As a director, Abraham has staged over a dozen Rep shows, including the 2015 renditions of Edward Albee’s “Who’s Afraid of Virginia Woolf?” and the “The View From the Bridge,” by Arthur Miller (which runs through Sunday, Oct 18).
It is unusual, though, for a major regional theater company to hire an artistic director from within its ranks without first mounting a national search to fill the position. (The Rep’s new managing director, Jeff Herrmann, was hired after a search.)
According to Seattle Rep board of directors chair Terri Olson Miller, a national hunt was considered but deemed unnecessary because Abraham is a known quantity who has much impressed the theater’s trustees with his leadership abilities and future plans.

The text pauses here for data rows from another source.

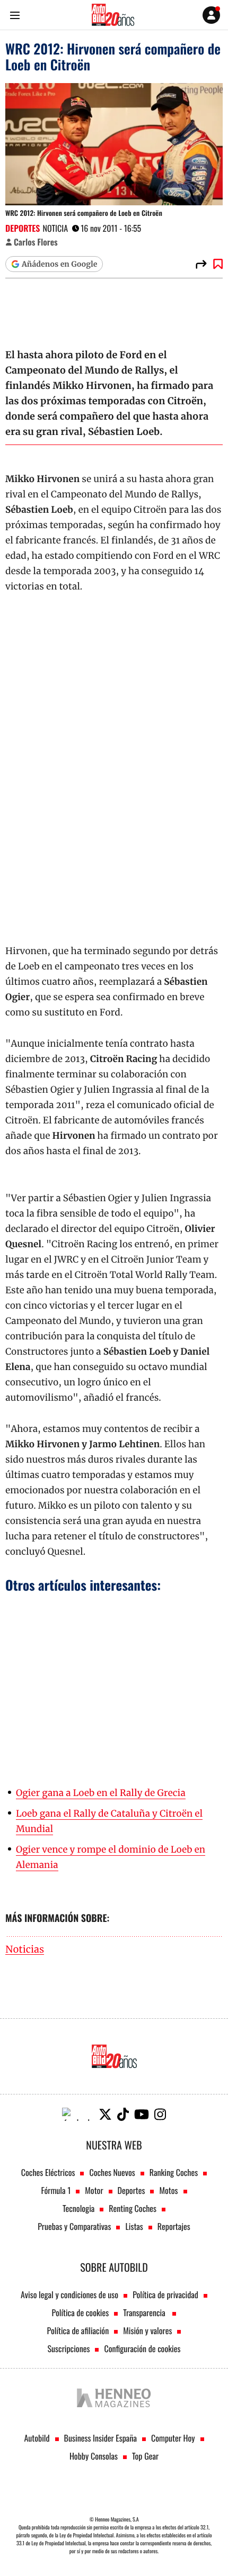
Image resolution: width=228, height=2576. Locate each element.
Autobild (36, 2438)
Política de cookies (80, 2312)
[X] (105, 2114)
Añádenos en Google (59, 264)
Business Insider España (100, 2438)
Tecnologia (78, 2208)
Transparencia (145, 2312)
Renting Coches (132, 2208)
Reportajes (173, 2226)
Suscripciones (69, 2348)
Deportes (22, 228)
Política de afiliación (78, 2330)
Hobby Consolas (93, 2456)
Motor (94, 2190)
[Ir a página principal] (113, 15)
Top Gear (145, 2456)
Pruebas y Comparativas (74, 2226)
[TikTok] (123, 2114)
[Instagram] (160, 2114)
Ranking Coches (174, 2172)
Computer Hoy (173, 2438)
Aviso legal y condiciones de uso (69, 2294)
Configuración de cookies (142, 2348)
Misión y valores (147, 2330)
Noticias (24, 1950)
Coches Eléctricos (48, 2172)
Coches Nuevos (112, 2172)
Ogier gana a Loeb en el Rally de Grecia (101, 1793)
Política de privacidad (165, 2294)
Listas (134, 2226)
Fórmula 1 (56, 2190)
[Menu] (14, 15)
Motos (168, 2190)
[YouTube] (141, 2114)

“We’re very happy with the artistic team he’s identified and brought in, including the new associate artistic director, Marya Sea Kaminski,” said Olson Miller, “and we like Braden’s agenda to put forth more new works.”
“We’ve always done new work side by side with classics,” Abraham said. “I just want to expand that idea with a variety of voices and different ways of presenting shows.” He noted the Rep will soon launch an ongoing program of new play readings and workshops, titled The Other Season.
Abraham also wants to partner more with other local arts organizations such as The Wing Luke Museum of the Asian Pacific American Experience, which recently paired with the Rep for an event.
Seattle Rep, operating on a budget of nearly $10 million, faces financial concerns over a mounting budget deficit, but Abraham speaks confidently about the future.
“We’re in the middle of an exciting and challenging time for the organization, and a big wave of change for Seattle,” he said. “For me it’s a really thrilling time to be making theater in this community.”